One sievert is a large amount of equivalent dose. A person who has absorbed a whole body dose of 1 Sv has absorbed one joule of energy in each kg of body tissue (in case of gamma rays).
Equivalent doses measured in industry and medicine often have usually lower doses than one sievert, and the following multiples are often used:
1 mSv (millisievert) = 1E-3 Sv
1 µSv (microsievert) = 1E-6 Sv
Conversions from the SI units to other units are as follows:
- 1 Sv = 100 rem
- 1 mSv = 100 mrem
Examples of Doses in Sieverts
We must note that radiation is all around us. In, around, and above the world we live in. It is a natural energy force that surrounds us. It is a part of our natural world that has been here since the birth of our planet. In the following points we try to express enormous ranges of radiation exposure, which can be obtained from various sources.

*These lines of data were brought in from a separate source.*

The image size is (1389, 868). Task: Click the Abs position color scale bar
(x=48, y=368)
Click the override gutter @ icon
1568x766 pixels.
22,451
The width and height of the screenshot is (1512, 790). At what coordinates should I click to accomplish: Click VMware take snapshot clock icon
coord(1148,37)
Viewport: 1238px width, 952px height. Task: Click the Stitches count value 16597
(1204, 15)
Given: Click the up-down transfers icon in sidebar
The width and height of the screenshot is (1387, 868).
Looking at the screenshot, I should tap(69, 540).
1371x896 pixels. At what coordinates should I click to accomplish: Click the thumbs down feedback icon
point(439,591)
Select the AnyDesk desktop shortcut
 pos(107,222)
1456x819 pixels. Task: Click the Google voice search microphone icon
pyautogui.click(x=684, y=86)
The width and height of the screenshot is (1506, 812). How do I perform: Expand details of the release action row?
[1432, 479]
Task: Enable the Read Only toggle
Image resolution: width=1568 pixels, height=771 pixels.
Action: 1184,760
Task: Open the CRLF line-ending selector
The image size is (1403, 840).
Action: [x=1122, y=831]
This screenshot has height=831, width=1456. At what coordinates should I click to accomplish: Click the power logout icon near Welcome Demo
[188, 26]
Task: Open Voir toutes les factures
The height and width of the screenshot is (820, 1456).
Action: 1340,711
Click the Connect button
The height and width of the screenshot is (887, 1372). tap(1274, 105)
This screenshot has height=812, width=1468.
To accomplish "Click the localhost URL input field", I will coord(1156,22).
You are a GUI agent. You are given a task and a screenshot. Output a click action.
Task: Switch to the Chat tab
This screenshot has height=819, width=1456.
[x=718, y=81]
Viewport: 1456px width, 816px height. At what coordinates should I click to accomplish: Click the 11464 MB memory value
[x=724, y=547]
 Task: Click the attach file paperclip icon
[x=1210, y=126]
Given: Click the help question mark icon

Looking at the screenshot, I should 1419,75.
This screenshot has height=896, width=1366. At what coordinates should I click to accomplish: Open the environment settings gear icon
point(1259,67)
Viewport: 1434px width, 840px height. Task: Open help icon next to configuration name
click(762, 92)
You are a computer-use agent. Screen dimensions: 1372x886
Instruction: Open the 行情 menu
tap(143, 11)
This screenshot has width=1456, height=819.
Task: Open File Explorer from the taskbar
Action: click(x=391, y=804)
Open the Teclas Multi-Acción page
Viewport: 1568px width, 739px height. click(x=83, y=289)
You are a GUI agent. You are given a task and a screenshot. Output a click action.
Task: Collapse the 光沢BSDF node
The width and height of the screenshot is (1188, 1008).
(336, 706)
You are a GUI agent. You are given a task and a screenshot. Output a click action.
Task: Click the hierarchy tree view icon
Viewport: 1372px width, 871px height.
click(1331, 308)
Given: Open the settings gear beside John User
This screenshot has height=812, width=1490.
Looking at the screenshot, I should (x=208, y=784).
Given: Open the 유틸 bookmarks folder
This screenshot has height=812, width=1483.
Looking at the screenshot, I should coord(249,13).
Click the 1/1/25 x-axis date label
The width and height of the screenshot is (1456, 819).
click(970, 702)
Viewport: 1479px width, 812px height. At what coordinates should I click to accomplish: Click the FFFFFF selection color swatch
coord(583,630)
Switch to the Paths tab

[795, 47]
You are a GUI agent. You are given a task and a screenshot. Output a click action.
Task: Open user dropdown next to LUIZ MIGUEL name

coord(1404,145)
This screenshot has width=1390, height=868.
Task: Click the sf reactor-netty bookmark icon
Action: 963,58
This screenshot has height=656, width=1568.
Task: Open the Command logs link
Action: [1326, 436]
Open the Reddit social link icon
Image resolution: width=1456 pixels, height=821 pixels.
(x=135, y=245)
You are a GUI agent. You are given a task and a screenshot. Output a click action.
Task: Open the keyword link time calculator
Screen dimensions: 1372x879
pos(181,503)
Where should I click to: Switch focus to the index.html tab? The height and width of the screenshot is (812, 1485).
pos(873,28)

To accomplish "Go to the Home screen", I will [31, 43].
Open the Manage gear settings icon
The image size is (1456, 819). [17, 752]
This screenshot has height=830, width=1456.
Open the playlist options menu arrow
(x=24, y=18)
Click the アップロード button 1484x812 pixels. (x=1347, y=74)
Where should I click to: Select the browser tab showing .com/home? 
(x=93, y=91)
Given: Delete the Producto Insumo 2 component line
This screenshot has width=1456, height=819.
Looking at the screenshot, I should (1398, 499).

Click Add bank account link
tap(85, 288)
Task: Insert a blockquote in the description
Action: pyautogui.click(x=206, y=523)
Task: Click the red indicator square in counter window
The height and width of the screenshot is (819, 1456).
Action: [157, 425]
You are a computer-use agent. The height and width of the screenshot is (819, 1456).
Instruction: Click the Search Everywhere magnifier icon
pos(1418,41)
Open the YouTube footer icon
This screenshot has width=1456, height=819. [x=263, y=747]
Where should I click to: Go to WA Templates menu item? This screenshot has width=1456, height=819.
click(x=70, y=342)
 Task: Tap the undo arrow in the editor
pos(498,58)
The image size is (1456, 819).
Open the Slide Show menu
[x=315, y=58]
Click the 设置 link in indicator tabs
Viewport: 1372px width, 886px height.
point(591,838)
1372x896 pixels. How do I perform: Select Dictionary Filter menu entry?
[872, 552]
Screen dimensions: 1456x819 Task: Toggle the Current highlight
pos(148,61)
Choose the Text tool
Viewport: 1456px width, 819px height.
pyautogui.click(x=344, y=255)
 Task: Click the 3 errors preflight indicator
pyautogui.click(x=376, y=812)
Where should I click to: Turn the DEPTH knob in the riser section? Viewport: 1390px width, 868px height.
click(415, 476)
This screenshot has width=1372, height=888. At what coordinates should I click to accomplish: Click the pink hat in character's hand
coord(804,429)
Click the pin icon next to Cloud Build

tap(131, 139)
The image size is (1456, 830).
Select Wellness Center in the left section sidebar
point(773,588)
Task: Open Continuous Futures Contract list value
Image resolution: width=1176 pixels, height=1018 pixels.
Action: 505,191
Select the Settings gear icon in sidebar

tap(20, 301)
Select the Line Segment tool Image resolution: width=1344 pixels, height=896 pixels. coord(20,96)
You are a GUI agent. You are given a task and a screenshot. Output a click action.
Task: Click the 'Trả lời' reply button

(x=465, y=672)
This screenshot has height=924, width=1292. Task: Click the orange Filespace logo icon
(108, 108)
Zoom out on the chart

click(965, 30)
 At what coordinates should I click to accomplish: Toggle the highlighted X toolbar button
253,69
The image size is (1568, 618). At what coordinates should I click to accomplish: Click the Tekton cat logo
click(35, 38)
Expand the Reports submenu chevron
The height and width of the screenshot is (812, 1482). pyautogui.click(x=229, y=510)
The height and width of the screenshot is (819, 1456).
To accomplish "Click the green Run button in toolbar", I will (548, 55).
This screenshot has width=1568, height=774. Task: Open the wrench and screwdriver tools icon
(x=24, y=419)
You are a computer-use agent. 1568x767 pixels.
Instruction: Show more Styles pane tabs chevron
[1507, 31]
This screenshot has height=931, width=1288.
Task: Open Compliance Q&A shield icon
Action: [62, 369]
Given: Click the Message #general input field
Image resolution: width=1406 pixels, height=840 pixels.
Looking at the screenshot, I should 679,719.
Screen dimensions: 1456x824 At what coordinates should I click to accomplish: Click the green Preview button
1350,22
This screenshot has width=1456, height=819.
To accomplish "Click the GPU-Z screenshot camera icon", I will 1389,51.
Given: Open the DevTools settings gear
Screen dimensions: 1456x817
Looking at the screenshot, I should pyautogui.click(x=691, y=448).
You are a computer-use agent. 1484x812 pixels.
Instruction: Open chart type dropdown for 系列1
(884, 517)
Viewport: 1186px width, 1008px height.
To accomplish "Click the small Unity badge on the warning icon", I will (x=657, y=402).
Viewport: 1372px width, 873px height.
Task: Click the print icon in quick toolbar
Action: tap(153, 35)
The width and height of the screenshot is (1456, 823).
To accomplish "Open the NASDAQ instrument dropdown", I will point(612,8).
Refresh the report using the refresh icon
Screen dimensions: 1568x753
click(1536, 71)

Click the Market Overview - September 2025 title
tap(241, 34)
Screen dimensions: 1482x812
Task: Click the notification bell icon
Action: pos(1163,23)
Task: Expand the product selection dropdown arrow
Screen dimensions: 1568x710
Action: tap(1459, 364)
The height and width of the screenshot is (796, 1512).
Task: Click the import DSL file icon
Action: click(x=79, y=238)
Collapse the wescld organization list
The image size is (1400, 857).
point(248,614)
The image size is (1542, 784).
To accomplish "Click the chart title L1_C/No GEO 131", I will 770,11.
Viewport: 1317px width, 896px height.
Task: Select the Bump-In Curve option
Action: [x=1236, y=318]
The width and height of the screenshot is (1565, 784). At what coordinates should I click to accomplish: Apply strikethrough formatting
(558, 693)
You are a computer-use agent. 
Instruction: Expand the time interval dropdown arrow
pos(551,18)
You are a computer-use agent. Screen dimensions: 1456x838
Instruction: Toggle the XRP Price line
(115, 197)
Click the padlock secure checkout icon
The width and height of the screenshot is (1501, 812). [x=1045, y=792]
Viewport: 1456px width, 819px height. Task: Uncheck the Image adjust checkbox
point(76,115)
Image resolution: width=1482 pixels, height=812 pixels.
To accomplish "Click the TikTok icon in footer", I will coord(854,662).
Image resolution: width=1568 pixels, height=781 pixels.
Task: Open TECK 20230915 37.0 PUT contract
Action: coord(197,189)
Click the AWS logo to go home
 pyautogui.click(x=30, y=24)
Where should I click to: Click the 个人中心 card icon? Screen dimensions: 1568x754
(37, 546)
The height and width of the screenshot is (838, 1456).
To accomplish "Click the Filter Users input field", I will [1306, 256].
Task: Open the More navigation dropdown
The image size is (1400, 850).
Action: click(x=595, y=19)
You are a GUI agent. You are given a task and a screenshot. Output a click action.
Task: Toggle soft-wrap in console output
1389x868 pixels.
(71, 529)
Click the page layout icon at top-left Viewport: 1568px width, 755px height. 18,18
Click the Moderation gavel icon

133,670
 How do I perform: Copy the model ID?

- 0.05 µSv – Sleeping next to someone
- 0.09 µSv – Living within 30 miles of a nuclear power plant for a year
- 0.1 µSv – Eating one banana
- 0.3 µSv – Living within 50 miles of a coal power plant for a year
- 10 µSv – Average daily dose received from natural background
- 20 µSv – Chest X-ray
- 40 µSv – A 5-hour airplane flight
- 600 µSv – mammogram
- 1 000 µSv – Dose limit for individual members of the public, total effective dose per annum
- 3 650 µSv – Average yearly dose received from natural background
- 5 800 µSv – Chest CT scan
- 10 000 µSv – Average yearly dose received from natural background in Ramsar, Iran
- 20 000 µSv – single full-body CT scan
- 175 000 µSv – Annual dose from natural radiation on a monazite beach near Guarapari, Brazil.
- 5 000 000 µSv – Dose that kills a human with a 50% risk within 30 days (LD50/30), if the dose is received over a very short duration.